When policymakers want to help people with low incomes get a mortgage, they typically offer some kind of subsidy or boost the flexibility of the underwriting guidelines. This week, the Federal Home Loan Bank of San Francisco will pioneer a radically different approach: It will try to turn more Americans into homeowners—not by giving them a break but, instead, by catalyzing the creation of high-quality jobs in their communities.

At the center of it all is a Quality Jobs Fund, which the bank established after years of research and rumination by donating $100 million to the New World Foundation.New World will disburse money from the fund to nonprofit and for-profit “intermediaries” that promise to spur employment in areas that badly need it. The foundation will identify and select these organizations.

It isn’t easy to be part of this grand experiment. The jobs eventually generated can’t be like those held by many millions of workers today, with lousy pay, no healthcare coverage or retirement security, and no prospect for advancement. Indeed, the “Quality” in the fund’s name is not some empty adjective. Using criteria from the Aspen Institute, recipients must rigorously track whether the jobs produced come with wages of at least $15 an hour, decent benefits, and the chance to climb a career ladder.
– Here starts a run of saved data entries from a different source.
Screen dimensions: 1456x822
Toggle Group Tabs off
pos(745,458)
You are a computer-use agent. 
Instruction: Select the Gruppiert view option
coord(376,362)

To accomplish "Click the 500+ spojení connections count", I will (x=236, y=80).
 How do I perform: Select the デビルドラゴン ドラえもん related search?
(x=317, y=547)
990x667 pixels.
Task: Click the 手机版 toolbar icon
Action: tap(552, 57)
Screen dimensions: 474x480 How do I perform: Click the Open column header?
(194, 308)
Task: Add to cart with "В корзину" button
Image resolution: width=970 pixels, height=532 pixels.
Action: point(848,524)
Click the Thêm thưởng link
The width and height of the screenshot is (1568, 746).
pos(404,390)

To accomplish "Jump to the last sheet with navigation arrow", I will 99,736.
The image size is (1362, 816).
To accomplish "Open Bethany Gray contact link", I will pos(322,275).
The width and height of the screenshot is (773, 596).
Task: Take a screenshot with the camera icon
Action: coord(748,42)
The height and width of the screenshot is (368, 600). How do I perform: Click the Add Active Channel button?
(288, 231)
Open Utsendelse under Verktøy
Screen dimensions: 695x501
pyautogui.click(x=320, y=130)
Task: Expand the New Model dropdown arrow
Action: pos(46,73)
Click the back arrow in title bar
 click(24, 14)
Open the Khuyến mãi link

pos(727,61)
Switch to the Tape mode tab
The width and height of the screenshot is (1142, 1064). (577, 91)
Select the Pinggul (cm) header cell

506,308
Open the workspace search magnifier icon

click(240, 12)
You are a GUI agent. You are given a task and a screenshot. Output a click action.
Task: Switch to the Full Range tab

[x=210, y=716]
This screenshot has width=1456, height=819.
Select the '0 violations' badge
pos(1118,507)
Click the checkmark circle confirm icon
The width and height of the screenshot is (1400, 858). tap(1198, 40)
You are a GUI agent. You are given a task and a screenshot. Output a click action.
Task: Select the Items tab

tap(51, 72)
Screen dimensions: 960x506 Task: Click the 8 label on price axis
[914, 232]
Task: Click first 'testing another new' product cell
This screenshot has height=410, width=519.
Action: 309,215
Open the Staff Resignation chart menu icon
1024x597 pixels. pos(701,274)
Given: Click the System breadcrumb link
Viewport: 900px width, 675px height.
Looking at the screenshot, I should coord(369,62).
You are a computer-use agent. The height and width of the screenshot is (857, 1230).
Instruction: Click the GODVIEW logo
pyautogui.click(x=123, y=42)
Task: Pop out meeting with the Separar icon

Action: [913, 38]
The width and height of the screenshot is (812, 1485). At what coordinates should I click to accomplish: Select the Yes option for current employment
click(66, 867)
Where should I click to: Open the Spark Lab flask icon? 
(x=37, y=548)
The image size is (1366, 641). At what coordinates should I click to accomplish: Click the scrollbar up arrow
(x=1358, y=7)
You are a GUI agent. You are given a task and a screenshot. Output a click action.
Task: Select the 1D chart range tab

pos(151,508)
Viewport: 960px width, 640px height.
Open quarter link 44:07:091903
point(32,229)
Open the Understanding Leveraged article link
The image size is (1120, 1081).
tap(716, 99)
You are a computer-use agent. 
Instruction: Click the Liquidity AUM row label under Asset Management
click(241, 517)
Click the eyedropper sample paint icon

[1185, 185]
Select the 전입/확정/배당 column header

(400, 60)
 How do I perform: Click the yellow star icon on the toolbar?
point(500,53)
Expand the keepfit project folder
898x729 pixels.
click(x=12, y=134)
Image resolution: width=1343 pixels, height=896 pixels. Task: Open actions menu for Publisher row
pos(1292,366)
Of course, even with $100 million to spend, the Quality Jobs Fund won’t be able to affect very much in the scheme of things. In the context of an economy where states and cities alone spend some $50 billion a year on job creation—albeit, not always efficiently or effectively—the bank’s effort is tiny. But for those at the bank, New World, and the Aspen Institute, the real point is to prove—with hard data—that you can’t strengthen homeownership and form stable  communities over the long run without supplying an ingredient that is now missing in far too many places: good jobs

Read the full article about the how one bank can create quality jobs growth by Rick Wartzman at Fast Company.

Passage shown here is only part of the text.